:: Text passage ::

No. 4 — Add explosive wide receivers

Expectations have been significantly raised for the Patriots in 2026.

In Year 1 under new head coach Mike Vrabel, the Patriots went 14-3 during the regular season and unexpectedly made the Super Bowl after finishing 4-13 in consecutive seasons. Now it’s about figuring out how to get back to the Super Bowl and win it all.

Vrabel and top front-office executives Eliot Wolf, Ryan Cowden and John Streicher have over $40 million in cap space (with other means to free up more) and 11 selections in the 2026 NFL Draft.

The Herald is publishing a daily series with five offseason fixes that cover the draft, free agency and trades that can help the Patriots get back to the Super Bowl.

Step No. 1: Trade for Maxx Crosby

Step No. 2: Fortify offensive line

Step No. 3: Extend key homegrown players

During the regular season, the Patriots had a No. 1 receiver.

Stefon Diggs became the first player in New England to top 1,000 receiving yards since 2019, a feat he managed despite playing 55% of the team’s offensive snaps. He was a weapon versus man-to-man coverage and zone. He played his best when his best was needed, picking up 146 yards in a primetime win at Buffalo, and 138 over a fourth-quarter comeback at Baltimore.

Then the playoffs hit.

Diggs totaled a meager 110 yards over four games, looking every bit the 33-year-old he will be next season. Elite defenses were unafraid of him and the rest of the Patriots wideouts, who struggled to separate at times and weren’t a threat to take short catches and generate explosive plays. Too often, the Patriots needed perfectly executed play design or Drake Maye to extend plays in order to sustain their passing offense in the postseason.

:::

__Tasks__.
[1] Answer these questions about the Patriots article, one answer per line:
(a) What was the Patriots' regular-season record in Year 1 under Mike Vrabel?
(b) How many selections do the Patriots hold in the 2026 NFL Draft?
(c) How many yards did Stefon Diggs total over four playoff games?
[2] Carry on the Patriots article from the point where it ends.
The items play no part in this work.

:: Supplied data ::

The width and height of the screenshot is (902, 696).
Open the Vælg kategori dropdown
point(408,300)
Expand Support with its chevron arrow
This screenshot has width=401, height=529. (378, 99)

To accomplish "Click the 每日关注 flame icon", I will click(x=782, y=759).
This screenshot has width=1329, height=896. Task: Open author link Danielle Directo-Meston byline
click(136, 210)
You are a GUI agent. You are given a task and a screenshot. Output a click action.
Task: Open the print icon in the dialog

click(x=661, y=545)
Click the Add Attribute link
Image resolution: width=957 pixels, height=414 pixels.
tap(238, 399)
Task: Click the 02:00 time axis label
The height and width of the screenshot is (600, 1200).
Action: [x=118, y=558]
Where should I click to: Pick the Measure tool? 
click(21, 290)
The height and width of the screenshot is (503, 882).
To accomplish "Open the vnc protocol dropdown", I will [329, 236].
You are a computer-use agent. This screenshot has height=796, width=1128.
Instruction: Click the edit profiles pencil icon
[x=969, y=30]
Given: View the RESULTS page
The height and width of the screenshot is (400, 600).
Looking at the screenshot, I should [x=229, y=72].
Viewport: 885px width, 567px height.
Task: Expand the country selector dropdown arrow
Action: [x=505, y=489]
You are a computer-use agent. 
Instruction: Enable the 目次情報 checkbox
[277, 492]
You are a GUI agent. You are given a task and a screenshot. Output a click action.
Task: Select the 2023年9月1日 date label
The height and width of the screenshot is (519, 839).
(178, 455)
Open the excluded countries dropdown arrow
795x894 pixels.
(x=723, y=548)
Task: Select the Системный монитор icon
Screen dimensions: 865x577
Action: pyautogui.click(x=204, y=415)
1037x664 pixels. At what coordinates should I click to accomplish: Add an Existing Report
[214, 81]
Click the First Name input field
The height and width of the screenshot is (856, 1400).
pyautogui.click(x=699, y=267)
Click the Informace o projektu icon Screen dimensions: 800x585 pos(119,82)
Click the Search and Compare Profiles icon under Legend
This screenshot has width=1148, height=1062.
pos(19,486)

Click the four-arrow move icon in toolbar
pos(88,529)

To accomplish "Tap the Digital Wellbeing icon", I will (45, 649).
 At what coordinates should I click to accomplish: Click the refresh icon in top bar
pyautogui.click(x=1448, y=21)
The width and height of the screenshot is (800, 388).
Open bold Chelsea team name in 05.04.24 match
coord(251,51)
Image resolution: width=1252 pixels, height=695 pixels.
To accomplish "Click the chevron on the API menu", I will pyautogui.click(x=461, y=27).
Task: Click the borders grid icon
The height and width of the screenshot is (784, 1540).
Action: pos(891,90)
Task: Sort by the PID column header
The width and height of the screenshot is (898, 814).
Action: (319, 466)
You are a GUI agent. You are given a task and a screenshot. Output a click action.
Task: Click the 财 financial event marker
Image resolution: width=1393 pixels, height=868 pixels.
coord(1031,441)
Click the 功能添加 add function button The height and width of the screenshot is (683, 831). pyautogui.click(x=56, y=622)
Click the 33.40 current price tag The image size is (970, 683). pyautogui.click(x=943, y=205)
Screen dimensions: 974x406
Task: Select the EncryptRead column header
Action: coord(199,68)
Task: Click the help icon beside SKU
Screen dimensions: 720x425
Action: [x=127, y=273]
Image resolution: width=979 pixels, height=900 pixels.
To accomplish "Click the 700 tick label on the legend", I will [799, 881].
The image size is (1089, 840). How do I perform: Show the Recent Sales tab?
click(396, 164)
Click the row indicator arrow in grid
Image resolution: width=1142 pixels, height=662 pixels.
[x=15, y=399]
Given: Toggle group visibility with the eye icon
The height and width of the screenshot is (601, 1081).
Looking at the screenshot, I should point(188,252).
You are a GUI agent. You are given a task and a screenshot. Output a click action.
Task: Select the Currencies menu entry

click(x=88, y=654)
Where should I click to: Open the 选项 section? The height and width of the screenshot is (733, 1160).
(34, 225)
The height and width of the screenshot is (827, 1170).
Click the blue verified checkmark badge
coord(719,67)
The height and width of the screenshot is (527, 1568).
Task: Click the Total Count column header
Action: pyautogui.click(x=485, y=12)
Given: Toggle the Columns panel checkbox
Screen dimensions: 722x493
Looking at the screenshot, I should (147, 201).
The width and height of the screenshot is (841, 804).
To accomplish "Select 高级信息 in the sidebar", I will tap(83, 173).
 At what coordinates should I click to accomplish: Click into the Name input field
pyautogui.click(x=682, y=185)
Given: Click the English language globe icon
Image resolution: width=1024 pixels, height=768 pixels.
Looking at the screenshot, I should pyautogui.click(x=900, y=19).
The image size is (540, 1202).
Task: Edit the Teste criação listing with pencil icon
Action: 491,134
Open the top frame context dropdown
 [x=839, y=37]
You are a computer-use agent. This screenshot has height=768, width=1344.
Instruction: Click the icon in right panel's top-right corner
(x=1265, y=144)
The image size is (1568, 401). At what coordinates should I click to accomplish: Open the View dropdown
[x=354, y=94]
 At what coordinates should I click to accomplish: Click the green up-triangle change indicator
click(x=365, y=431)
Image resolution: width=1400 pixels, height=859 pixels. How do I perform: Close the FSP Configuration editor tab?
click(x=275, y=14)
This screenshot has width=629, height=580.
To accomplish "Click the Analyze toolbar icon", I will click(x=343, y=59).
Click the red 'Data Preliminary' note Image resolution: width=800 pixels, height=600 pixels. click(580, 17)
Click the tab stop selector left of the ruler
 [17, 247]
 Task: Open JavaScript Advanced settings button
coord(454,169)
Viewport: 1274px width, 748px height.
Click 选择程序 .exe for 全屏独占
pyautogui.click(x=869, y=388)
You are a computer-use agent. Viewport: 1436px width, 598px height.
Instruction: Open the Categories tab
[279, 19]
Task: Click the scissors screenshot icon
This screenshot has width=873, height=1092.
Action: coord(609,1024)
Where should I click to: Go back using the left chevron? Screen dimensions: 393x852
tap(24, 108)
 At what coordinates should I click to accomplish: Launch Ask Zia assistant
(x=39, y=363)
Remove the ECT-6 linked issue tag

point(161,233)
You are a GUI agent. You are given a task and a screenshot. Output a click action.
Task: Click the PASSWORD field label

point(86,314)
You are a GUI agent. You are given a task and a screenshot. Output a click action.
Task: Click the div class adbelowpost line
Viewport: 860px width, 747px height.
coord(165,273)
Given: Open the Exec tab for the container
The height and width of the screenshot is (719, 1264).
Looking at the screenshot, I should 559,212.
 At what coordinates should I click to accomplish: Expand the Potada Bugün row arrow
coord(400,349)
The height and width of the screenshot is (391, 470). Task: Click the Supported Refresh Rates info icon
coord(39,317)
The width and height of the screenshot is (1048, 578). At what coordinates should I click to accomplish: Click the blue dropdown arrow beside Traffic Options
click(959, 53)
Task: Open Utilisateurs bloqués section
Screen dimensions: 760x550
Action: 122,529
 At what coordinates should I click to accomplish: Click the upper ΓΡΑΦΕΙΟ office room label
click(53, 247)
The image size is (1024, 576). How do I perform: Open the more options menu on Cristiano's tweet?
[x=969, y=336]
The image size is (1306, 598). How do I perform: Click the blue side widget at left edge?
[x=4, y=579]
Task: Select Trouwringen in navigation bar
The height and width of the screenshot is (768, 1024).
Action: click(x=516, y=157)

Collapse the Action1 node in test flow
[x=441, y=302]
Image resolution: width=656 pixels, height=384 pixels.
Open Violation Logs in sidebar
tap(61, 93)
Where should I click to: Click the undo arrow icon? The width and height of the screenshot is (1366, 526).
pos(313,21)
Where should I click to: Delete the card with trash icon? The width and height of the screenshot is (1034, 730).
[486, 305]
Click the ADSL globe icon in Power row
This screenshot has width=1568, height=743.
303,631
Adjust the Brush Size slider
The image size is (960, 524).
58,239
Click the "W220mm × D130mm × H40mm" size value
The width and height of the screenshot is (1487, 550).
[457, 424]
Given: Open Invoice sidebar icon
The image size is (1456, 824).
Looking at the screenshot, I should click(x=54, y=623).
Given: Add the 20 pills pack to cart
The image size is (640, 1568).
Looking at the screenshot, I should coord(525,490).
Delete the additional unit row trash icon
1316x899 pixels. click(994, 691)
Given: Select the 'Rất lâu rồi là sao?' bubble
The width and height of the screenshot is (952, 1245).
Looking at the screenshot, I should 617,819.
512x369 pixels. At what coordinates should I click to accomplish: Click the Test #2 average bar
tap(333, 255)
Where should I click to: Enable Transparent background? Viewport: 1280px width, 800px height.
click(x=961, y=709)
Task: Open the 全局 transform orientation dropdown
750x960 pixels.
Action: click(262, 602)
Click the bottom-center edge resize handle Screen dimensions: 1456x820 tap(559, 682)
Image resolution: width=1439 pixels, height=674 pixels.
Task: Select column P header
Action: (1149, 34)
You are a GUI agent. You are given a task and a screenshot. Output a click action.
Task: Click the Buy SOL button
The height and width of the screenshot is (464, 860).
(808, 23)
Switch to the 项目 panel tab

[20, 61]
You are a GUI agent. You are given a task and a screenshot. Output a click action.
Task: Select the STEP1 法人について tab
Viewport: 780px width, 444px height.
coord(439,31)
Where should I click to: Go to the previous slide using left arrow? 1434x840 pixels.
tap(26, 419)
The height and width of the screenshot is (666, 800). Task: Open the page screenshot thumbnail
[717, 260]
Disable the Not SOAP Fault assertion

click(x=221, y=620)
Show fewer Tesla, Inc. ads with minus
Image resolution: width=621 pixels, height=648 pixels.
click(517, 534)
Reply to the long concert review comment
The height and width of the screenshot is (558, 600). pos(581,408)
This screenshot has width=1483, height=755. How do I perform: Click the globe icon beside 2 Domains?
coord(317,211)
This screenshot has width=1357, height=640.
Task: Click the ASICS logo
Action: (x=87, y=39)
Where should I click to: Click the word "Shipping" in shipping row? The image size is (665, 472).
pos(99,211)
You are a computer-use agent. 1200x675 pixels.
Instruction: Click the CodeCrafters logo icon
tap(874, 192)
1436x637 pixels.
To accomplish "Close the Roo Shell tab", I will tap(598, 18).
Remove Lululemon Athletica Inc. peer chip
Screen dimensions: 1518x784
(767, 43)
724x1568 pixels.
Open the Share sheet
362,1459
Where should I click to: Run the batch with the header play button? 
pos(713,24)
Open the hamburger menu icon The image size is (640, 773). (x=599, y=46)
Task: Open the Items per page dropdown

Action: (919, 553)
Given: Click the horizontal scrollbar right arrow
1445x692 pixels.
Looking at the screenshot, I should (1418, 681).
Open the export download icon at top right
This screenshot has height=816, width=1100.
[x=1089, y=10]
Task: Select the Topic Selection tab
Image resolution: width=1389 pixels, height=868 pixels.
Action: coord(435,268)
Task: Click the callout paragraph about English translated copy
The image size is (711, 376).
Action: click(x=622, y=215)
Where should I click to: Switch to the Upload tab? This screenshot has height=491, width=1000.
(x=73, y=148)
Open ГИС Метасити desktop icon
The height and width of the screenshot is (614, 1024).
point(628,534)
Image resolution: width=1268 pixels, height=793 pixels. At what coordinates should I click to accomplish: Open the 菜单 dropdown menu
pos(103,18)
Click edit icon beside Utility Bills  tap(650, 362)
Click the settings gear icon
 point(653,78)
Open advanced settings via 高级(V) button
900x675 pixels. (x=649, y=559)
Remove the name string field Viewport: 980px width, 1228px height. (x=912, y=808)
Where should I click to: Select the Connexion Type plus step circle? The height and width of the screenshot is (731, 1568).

:::

__Your written answers__.
[1]
(a) 14-3
(b) 11
(c) 110

[2]
Life cannot be that hard if the Pats want to take the next step. Maye needs someone else to shoulder the playmaking and creation on offense. Perhaps no stat captures how much Maye powered his passing attack, the most explosive in the NFL by yards per attempt, than the fact Patriots receivers forced the fewest missed tackles per reception of any offense in the league, per Sports Info. Solutions.

The Pats need more explosive players who can eat up yards in space or do more damage downfield. Yards after the catch and contested catches were two areas Vrabel referenced before the draft last year when highlighting the role of analytics in the team’s evaluation process.

‘You talk about durability, you talk about height, weight, speed, measurables, time missed, does that correlate to potential time missed in our league and the durability? So, those are all things that (analytics) can give you,” he said. “You can look at certain positions — analytically, it relates to the receivers and their drop percentage, their ability to gain yards after the catch, their contested catch or how many separation yards, right? And then you go to the next position.”